Among critics, there is a widespread interpretation of the images of Anya and Petya depicted in the play “The Cherry Orchard” as a symbol younger generation Russia at the beginning of the twentieth century; generation, which is replacing the long-outdated “Ranevskys” and “Gayevs”, as well as the “Lopakhins”, creatures of a turning point. In Soviet criticism, this statement was considered undeniable, since the play itself was usually viewed in a strictly defined manner - based on the year of writing (1903), critics associated its creation with social changes and the brewing revolution of 1905. Accordingly, the understanding of the cherry orchard as a symbol of the “old” was affirmed. pre-revolutionary Russia, Ranevskaya and Gaev as images of the “dying” noble class, Lopakhin - the emerging bourgeoisie, Trofimov - the various intelligentsia. From this point of view, the play was seen as a work about the search for a “savior” for Russia, in which inevitable changes are brewing. Lopakhin, as the bourgeois master of the country, should be replaced by the commoner Petya, full of transformative ideas and aimed at a bright future; the bourgeoisie must be replaced by the intelligentsia, which, in turn, will carry out a social revolution. Anya here symbolizes the “repentant” nobility, which accepts Active participation in these transformations.

Such a “class approach,” inherited from ancient times, reveals its inconsistency in the fact that many characters do not fit into this scheme: Varya, Charlotte, Epikhodov. We do not find any “class” subtext in their images. In addition, Chekhov was never known as a propagandist, and most likely would not have written such a clearly decipherable play. We should not forget that the author himself defined the genre of “The Cherry Orchard” as a comedy and even a farce - not the most successful form for demonstrating high ideals...

Based on all of the above, it is impossible to consider Anya and Petya in the play “The Cherry Orchard” solely as an image of the younger generation. Such an interpretation would be too superficial. Who are they for the author? What role do they play in his plan?

It can be assumed that the author deliberately brought out two characters not directly related to the main conflict as “outside observers.” They have no vested interest in the auction and the garden, and there is no clear symbolism associated with it. For Anya and Petya Trofimov, the cherry orchard is not a painful attachment. It is the lack of attachment that helps them survive in general atmosphere devastation, emptiness and meaninglessness, so subtly conveyed in the play.

The general characterization of Anya and Petya in The Cherry Orchard inevitably includes a love line between the two heroes.
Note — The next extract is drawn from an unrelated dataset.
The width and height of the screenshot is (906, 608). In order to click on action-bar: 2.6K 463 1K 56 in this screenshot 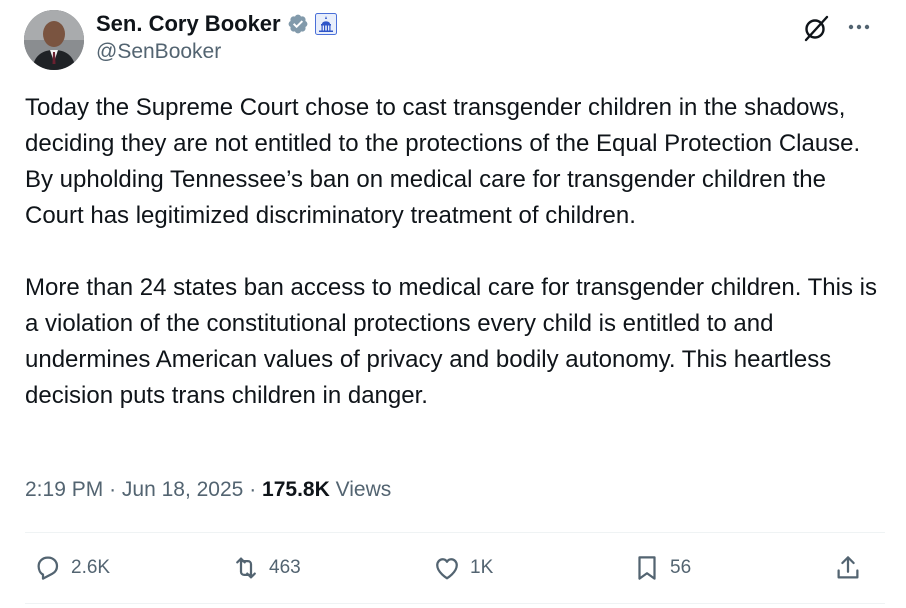, I will do `click(448, 568)`.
The author outlined it implicitly, half-hintly, and it is difficult to say for what purposes he needed this move. Perhaps this is a way to show a collision in the same situation of two qualitatively different characters We see young, naive, enthusiastic Anya, who has not yet seen life and at the same time full of strength and readiness for any changes. And we see Petya, full of courage, revolutionary ideas, an inspired speaker, a sincere and enthusiastic person, moreover, absolutely inactive, complete internal contradictions, therefore absurd and sometimes funny. It can be said that love line brings two extremes together: Anya - force without a vector, and Petya - a vector without force. Anya's energy and determination are useless without a guide; Petya's passion and ideological spirit inner strength dead.

In conclusion, it can be noted that the images of these two heroes in the play today, unfortunately, are still viewed in a traditional “Soviet” way. There is reason to believe that a fundamentally different approach to the system of characters and Chekhov’s play as a whole will allow us to see many more shades of meaning and will reveal a lot interesting moments. In the meantime, the images of Anya and Petya are waiting for their unbiased critic.